- Born: Octavia Cook 1978 (age 46–47)
- Education: Bachelor of Design (Jewellery), Unitec Auckland
- Known for: Jewellery

= Octavia Cook =

New Zealand jeweller (born 1978)

Octavia Cook (born 1978) is a New Zealand jeweller.

==Education==
Cook graduated in 1999 with a Bachelor of Design in jewellery from Unitec Auckland where among other tutors she studied with Pauline Bern.

==Work==
Cook's work examines the concept of identity and the inherent values attributed to jewellery. She says 'My work references familiar historical jewellery motifs, like the bow, skull, and cameo silhouette, which balance the personal nature of my subject matter'.

In 2002 Cook began working with the cameo form for which she has become known. She has several series of rings, brooches, earrings and necklaces that play with the ideas of cameos, mourning jewellery, and identity. For example, her 'Loved and Lost' brooches from 2006 take the form of updated mourning jewellery, but bear the faces of Cook family pet that have died, and have individual titles such as Lucky Cook', 1982-1991 and Sooty Cook, 1986-1987. Another work, OC v QEII (2006) is a reversible red and white brooch hung from a large bow, with Cook's and Queen Elizabeth II's profiles on either side. Also unconventional is the increased size of the brooches, and the use of brightly coloured acrylic.

In 2002 Cook also 'launched' her imaginary company Cook & Co, under which she produced her work for several years. Cook & Co draws a fictional link between Cook and Captain James Cook, and important figure in New Zealand history, and also plays on the name of famous jewellery brand Tiffany & Co. She produces themed branding and packaging that riffs on the branding and marketing strategies of international jewellery companies. Art critic Virginia Were writes 'Cook's autobiographical references and her lighthearted take on the weighty history of jewellery give her work a contemporary edge that propels it way beyond the confines of craft and art'.
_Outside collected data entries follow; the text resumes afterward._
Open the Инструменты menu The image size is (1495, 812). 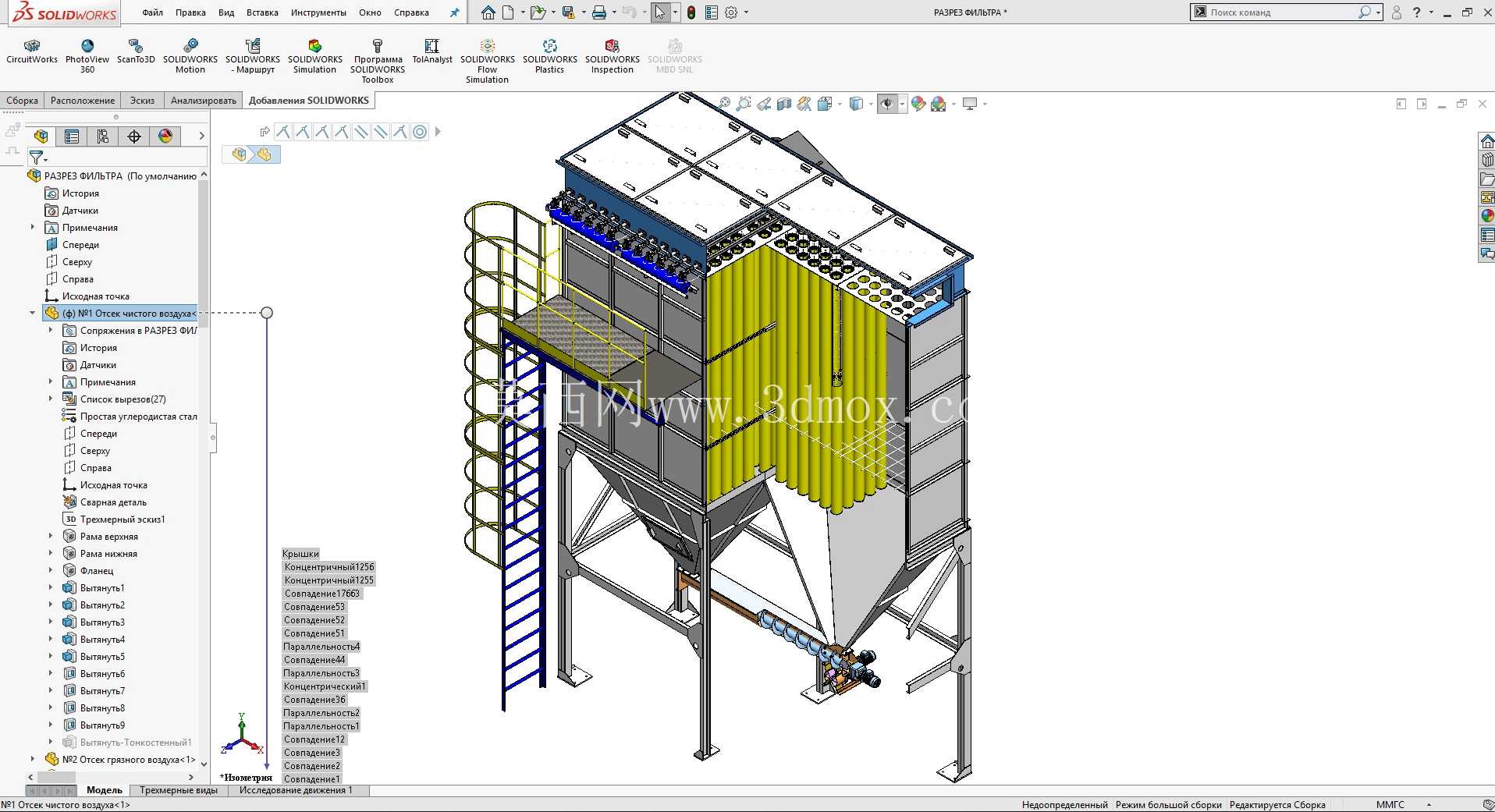tap(318, 12)
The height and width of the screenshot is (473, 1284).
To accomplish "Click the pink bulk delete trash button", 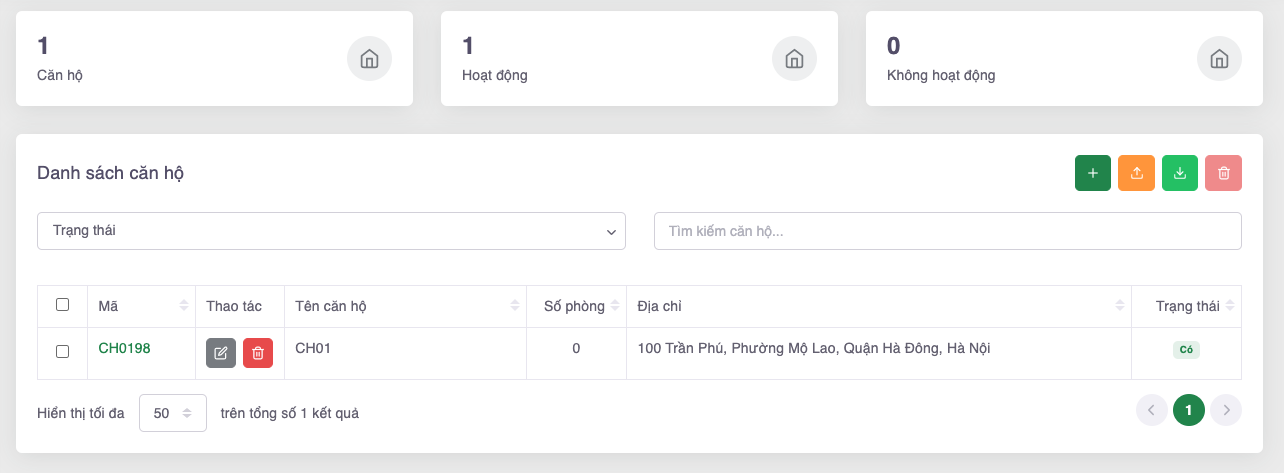I will [1223, 173].
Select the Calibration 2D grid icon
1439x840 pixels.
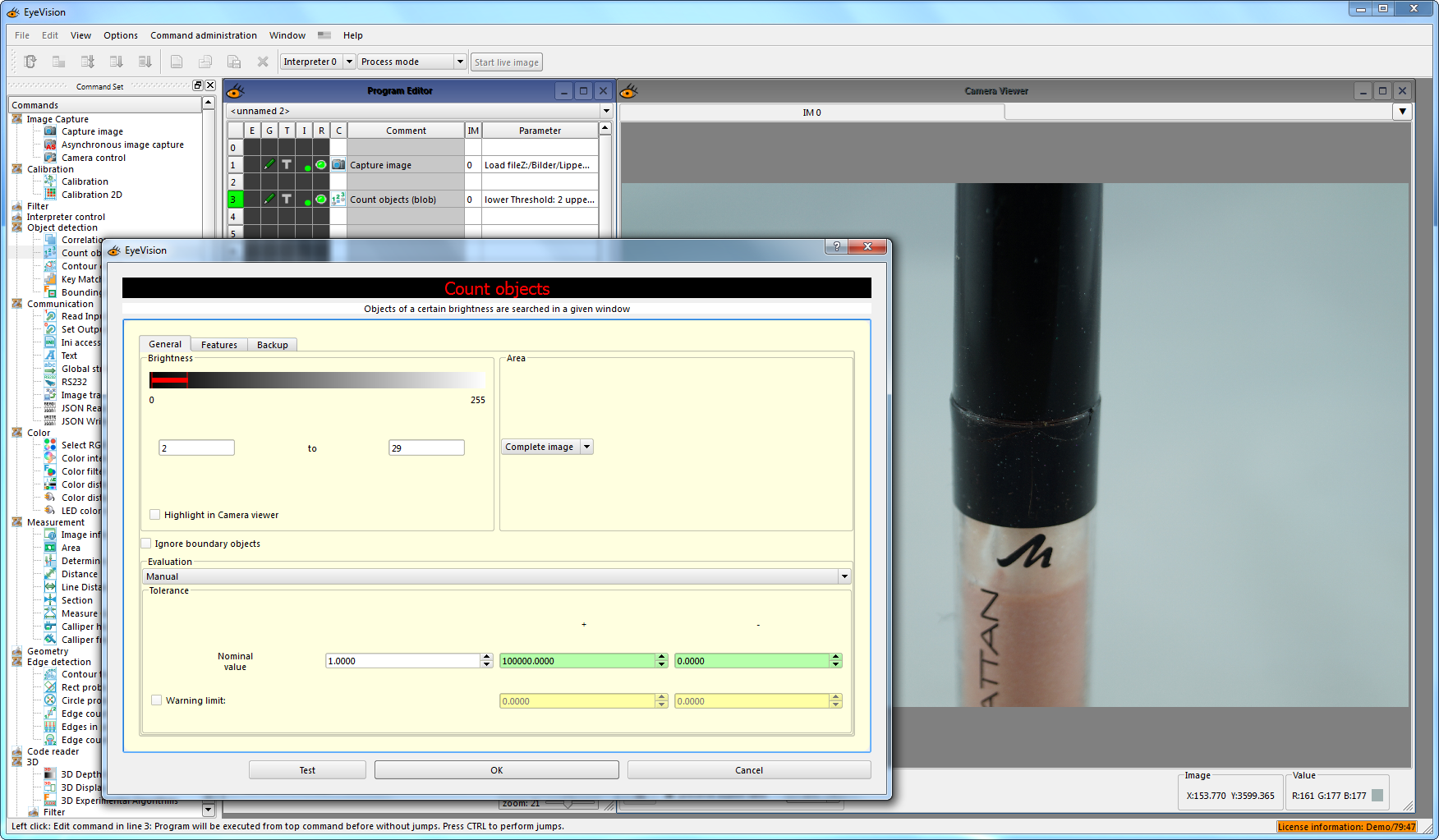[x=51, y=195]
Cook has exhibited both nationally and internationally. Her solo exhibition Dynasty: Works by Octavia Cook was held at The Dowse Art Museum in 2012. In 2023, Objectspace held the exhibition Cook & Company which featured new work by Cook alongside older pieces borrowed from private lenders and public institutions.

==Collections==
Cook's work is held in numerous collections such as the Museum of New Zealand Te Papa Tongarewa, Auckland War Memorial Museum, Govett-Brewster Art Gallery and The Dowse Art Museum. Cook is a Special Advisor for the Objectspace Charitable Trust.